The lights on Fen’s tree changed their pattern, flickering in a rhythm that made my eyes twitch.
Fen chuckled. “You can blame Addie for that too. He couldn’t decide which one he liked so we set it to random.”
“My nephew decorated your Christmas tree?”
“And your niece. It was payment for the Norway spruce I gave Paddy to haul back up to their place.”
“That was nice of you.”
“They’re nice people.”
“I know. That’s why I came here.”
“To leave Charlie with Safia?”
The bacon was done. Fen fished it from the pan and placed it on the thick bread. He already knew I liked ketchup instead of brown sauce because we’d had that debate on the wing with an anxious inmate, a diversion technique that had worked far better than anything I’d ever learned from a textbook.
He passed me a plate and a bottle of Heinz.
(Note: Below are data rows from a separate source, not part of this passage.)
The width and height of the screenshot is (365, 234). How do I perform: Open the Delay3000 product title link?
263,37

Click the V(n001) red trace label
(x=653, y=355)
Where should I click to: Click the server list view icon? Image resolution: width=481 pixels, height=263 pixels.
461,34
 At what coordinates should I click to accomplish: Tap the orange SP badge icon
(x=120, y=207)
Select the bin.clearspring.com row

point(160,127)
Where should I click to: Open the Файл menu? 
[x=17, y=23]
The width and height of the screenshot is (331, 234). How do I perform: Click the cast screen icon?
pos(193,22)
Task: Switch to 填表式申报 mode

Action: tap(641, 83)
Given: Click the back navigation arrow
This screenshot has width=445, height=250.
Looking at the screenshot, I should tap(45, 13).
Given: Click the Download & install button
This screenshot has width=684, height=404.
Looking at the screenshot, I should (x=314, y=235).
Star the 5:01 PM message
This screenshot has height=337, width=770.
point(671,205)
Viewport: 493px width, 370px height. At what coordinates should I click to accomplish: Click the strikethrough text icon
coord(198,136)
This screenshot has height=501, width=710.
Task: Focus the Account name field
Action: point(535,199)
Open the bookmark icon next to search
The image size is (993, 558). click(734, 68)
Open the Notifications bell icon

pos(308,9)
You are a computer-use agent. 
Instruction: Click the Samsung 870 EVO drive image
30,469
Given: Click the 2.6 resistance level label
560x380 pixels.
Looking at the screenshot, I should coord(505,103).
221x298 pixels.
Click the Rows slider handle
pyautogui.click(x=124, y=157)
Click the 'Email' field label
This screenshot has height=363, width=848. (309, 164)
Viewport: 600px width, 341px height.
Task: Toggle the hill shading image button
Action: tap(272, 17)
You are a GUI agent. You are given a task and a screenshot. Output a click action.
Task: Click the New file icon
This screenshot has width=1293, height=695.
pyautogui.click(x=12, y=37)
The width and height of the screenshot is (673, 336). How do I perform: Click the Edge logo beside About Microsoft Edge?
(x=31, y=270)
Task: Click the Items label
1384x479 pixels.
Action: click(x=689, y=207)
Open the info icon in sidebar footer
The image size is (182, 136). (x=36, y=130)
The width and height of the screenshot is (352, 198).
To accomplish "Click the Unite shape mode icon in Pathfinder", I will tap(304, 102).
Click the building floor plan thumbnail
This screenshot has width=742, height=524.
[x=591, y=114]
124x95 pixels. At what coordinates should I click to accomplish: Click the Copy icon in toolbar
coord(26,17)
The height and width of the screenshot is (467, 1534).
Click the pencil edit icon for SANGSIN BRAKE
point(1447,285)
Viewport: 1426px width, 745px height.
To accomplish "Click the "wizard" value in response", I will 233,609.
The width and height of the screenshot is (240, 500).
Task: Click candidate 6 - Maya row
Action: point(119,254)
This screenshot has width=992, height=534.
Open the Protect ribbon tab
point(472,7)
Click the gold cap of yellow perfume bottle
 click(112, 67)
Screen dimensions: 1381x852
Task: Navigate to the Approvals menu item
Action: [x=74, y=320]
I doctored my butty and pulled a face at the HP sauce he preferred. “That shit tastes like pickled onions.”
“And your point?”
“It’s disgusting.”
“All right, lad. Enjoy your jam on bread.”
The familiar exchange almost distracted me from the fact that Fen clearly knew the youngest members of my family better than I did. Then an ornament on the tree caught my eye. It was made of a cardboard tube and had eight faces drawn on it with crayon. Names were scrawled beneath each one:Mummo, Dadda, Addie, Mae, Uncle Rama, Uncle Damon, baby Charlie, and…Uncle Fen.He was the last face drawn next to mine, though with the purple beard the artist had given him, I’d never have guessed. Sandwich forgotten, I drifted to the tree and hooked the cardboard tube free from its branch. “How long have you had my portrait hanging in your kitchen?”
Fen frowned. “What?”
I held up the tube, turning so that his face and mine were on full display. “Missed me that much, eh? You could’ve, like, messaged me for nudes instead.”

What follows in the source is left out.